Цель и задачи исследования. Целью настоящей работы была разработка и сравнительное изучение разных методов микроклонального размножения овощного стахиса (Stachys sieboldii Miq.) и влияния условий культивирования на качество получаемых растений. Кроме того, изучали возможность получения новых вариантов с помощью химического мутагенеза in vitro. В связи с изложенным были поставлены следующие задачи:
1. Сравнить эффективность разных способов размножения стахиса in vitro.
2.Получить серию растений-регенерантов овощного стахиса из узловых сегментов стебля и столонов путем адвентивного побегообразования на средах с низким и высоким содержанием цитокининов и после цикла последовательных регенераций;
З.Изучить возможность индукции каллуса и адвентивного побегообразования из каллуса S.sieboldii у эксплантатов различного происхождения;
4.Разработать условия мутагенеза S.sieboldii in vitro, получить серию мутагенизированных растений-регенерантов;
5.0пределить наличие (или отсутствие) изменений у полученных растений по морфологическим и биохимическим признакам, а также на молекулярном уровне с помощью RAPD метода.
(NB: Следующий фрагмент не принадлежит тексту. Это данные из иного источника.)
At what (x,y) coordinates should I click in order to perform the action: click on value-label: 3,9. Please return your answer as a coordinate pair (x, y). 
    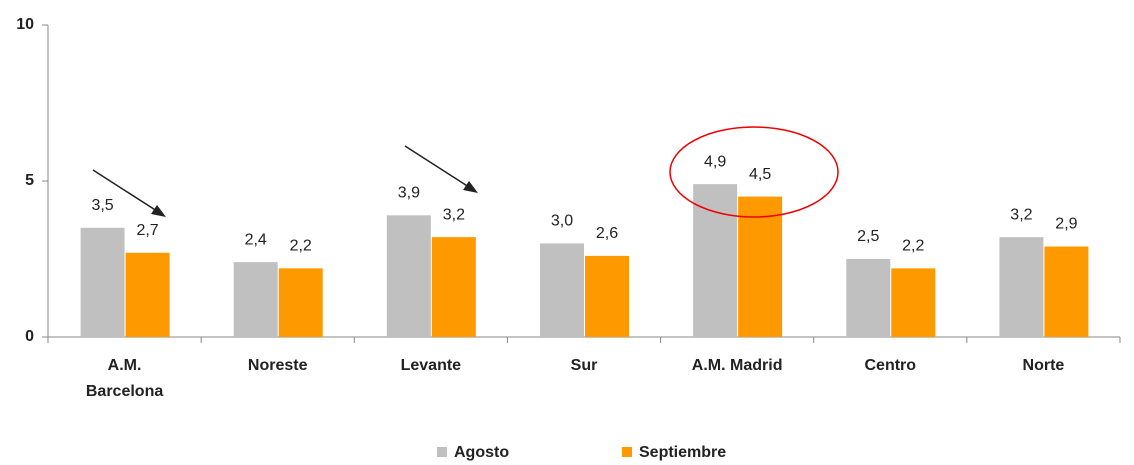
    Looking at the image, I should click on (409, 194).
Научная новизна работы. Впервые проведено комплексное изучение влияния разных условий микроразмножения и компонентов питательной среды на качество получаемых растений-регенерантов стахиса Зибольда. Установлена целесообразность применения белковых .маркеров для выявления сомаклональных изменений у регенерантов стахиса. Впервые показана возможность применения RAPD метода для анализа полиморфизма ДНК у регенерантов стахиса. Выявлены различия на уровне нуклеотидных последовательностей как между самими растениями-регенерантами, так и между регенерантами и контрольными растениями. Установлено, что размножение растений при низких концентрациях цитокининов обеспечивает получение мономорфного по всем показателям потомства. Была показана зависимость количества изменений от использованных концентраций
цитокининов. Так, увеличение концентрации цитокинина от I - 2 до 10 мг/л вызывало возникновение меньшего числа изменений в пероксидазных и RAPD спектрах, чем повышение его содержания с 10 до 20 мг/л или многоступенчатая регенерация: в последних случаях изменения наблюдались у всех исследованных регенерантов и они были сравнимы с изменениями у регенерантов, полученных после мутагенеза. Разработана принципиально новая методика индукции микроклубней у черенков стахиса in vitro.
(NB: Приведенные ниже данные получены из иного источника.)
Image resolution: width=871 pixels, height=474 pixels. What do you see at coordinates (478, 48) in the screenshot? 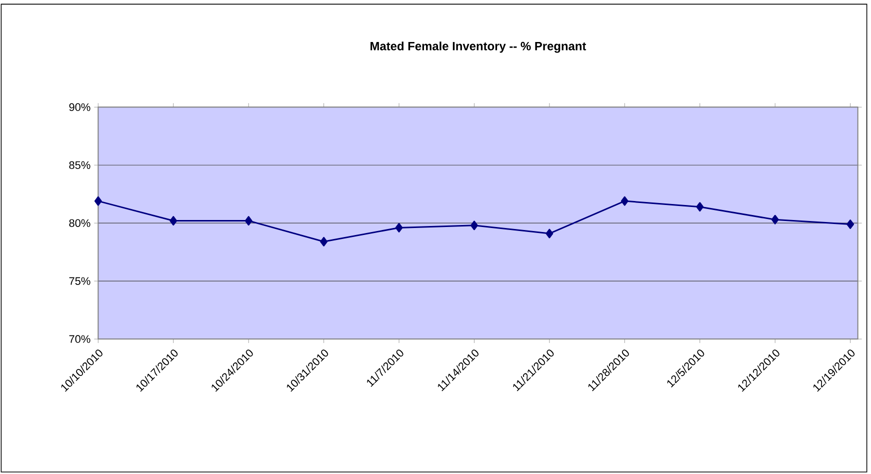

Практическая значимость. Разработана лабораторная методика микроразмножения овощного стахиса с помощью микроклубней, индуцированных in vitro у черенков асептических растений в течение всего года. Это позволяет преодолеть явление сезонности размножения, свойственное размножению стахиса методом микрочеренкования, и избежать периода адаптации к внешней среде. Впервые были оптимизированы методики выделения ДНК и проведения RAPD анализа для S sieboldii. Путем изоферментного и RAPD анализа установлено появление вариаций среди растений-регенерантов, полученных на средах с повышенным содержанием цитокиинов и при увеличении циклов регенерации, что полезно учитывать в работах по клеточной инженерии растений при выборе метода размножения..
Структура и объем диссертации. Диссертационная работа состоит из введения, обзора литературы и трех глав экспериментальной части, включающих главу материалов и методов исследования, две главы собственных исследований, заключение, выводы и список литературы. Работа изложена на 142 страницах машинописного текста, включая 6 таблиц и 28 рисунков. Список использованной литературы включает 177 источников.